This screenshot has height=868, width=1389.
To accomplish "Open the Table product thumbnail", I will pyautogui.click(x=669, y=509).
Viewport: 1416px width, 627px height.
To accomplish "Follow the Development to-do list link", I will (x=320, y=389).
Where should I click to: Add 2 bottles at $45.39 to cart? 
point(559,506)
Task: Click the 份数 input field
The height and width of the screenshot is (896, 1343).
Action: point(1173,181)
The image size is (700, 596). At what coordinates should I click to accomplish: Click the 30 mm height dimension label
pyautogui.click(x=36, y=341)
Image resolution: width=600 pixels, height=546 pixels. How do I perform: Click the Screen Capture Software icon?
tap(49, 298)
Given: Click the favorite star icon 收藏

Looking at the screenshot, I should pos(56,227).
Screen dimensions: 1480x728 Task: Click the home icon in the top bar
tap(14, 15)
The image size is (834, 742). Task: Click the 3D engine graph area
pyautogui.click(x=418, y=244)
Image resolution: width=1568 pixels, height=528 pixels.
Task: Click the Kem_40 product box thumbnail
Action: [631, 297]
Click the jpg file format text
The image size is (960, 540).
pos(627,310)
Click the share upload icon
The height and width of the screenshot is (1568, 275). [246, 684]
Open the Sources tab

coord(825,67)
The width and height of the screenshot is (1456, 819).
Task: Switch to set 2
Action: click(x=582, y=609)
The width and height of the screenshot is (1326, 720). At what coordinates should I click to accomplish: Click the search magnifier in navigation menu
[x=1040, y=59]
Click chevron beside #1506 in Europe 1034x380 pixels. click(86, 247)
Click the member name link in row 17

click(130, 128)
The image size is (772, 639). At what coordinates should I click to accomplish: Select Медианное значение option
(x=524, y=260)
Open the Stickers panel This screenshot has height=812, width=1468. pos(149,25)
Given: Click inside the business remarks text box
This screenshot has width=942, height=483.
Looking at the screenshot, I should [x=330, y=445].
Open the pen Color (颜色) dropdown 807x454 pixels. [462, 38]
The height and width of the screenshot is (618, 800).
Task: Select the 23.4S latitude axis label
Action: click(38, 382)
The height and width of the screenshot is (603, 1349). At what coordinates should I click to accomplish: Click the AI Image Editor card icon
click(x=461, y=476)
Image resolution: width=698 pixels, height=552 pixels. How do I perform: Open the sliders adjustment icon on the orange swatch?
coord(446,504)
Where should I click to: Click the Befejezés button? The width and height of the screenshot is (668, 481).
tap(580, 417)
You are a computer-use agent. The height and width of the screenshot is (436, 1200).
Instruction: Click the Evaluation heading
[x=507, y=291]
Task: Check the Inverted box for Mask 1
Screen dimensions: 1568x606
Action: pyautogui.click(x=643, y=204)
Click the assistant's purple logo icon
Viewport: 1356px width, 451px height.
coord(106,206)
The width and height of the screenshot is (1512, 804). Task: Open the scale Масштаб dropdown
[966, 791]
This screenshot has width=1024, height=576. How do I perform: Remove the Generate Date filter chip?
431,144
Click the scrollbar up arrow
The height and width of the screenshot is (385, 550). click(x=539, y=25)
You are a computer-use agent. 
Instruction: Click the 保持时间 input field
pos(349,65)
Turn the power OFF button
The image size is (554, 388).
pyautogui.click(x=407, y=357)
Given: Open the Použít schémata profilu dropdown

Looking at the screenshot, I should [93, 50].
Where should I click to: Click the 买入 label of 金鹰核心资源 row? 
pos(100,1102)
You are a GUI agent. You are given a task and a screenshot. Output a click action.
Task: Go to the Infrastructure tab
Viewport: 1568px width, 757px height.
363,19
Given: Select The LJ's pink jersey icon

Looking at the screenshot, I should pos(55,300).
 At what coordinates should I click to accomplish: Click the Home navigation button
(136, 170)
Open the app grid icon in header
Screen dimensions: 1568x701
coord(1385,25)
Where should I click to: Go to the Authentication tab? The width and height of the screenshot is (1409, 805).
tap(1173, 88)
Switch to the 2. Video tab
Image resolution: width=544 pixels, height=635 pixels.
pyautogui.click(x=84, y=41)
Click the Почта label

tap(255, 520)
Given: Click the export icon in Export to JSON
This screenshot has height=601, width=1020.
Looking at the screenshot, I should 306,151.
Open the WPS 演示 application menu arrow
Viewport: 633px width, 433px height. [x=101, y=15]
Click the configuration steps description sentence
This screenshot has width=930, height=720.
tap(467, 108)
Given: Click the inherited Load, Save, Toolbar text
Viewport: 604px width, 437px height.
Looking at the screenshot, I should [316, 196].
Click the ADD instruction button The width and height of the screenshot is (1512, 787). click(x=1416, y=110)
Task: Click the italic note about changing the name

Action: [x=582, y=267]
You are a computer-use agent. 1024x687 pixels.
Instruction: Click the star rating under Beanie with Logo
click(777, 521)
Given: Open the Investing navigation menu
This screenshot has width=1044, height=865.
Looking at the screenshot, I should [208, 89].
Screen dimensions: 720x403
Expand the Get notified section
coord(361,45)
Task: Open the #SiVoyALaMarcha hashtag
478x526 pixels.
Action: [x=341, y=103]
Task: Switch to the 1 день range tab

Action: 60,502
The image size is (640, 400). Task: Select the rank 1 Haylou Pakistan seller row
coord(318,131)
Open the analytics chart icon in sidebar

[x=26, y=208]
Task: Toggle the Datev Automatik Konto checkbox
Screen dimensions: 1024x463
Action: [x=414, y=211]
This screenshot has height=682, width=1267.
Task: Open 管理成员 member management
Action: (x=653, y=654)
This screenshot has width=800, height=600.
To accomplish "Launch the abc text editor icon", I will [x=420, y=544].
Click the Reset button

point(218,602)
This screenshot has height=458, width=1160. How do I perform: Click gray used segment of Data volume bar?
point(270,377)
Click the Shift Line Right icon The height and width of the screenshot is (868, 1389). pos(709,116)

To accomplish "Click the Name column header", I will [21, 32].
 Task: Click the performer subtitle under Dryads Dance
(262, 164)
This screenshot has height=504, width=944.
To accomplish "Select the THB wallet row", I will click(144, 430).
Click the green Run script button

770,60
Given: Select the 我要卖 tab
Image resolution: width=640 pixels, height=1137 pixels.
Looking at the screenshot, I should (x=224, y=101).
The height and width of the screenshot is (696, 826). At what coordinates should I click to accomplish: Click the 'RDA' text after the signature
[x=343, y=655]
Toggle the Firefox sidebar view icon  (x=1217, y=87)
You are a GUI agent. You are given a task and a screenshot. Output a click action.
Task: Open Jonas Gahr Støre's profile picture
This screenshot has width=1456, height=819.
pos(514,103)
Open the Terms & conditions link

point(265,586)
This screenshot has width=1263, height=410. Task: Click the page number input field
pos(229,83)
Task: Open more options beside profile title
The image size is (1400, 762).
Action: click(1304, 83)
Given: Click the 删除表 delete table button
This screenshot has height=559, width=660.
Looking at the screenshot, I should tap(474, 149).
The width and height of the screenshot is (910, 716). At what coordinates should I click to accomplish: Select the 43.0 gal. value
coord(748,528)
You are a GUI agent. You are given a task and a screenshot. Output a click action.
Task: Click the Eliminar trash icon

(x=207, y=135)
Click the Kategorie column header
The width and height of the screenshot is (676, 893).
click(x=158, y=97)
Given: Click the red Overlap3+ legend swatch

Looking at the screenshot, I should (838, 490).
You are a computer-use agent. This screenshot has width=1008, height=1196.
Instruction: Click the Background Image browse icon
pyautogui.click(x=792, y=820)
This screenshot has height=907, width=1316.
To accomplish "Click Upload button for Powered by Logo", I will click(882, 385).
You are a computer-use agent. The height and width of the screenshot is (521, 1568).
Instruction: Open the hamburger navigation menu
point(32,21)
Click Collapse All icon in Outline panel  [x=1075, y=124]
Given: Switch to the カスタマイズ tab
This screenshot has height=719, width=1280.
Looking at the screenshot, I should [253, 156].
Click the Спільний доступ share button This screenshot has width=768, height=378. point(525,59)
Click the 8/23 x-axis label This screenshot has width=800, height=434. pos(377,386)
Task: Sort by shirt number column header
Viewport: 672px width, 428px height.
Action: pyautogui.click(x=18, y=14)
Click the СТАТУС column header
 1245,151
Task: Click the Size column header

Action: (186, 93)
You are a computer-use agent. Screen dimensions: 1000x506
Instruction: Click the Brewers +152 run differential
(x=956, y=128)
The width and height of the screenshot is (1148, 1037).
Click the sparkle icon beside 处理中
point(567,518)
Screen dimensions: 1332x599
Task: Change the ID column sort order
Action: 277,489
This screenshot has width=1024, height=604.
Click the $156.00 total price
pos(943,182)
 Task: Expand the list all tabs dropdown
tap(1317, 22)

◆ Task item
Transcribe the lines above between the line holding "Given: Select The LJ's pink jersey icon" and the line holding "Given: Click the export", inclusive, exactly as they stand and with nothing added.

◆ Output for this task
Given: Select The LJ's pink jersey icon

Looking at the screenshot, I should pos(55,300).
 At what coordinates should I click to accomplish: Click the Home navigation button
(136, 170)
Open the app grid icon in header
Screen dimensions: 1568x701
coord(1385,25)
Where should I click to: Go to the Authentication tab? The width and height of the screenshot is (1409, 805).
tap(1173, 88)
Switch to the 2. Video tab
Image resolution: width=544 pixels, height=635 pixels.
pyautogui.click(x=84, y=41)
Click the Почта label

tap(255, 520)
Given: Click the export icon in Export to JSON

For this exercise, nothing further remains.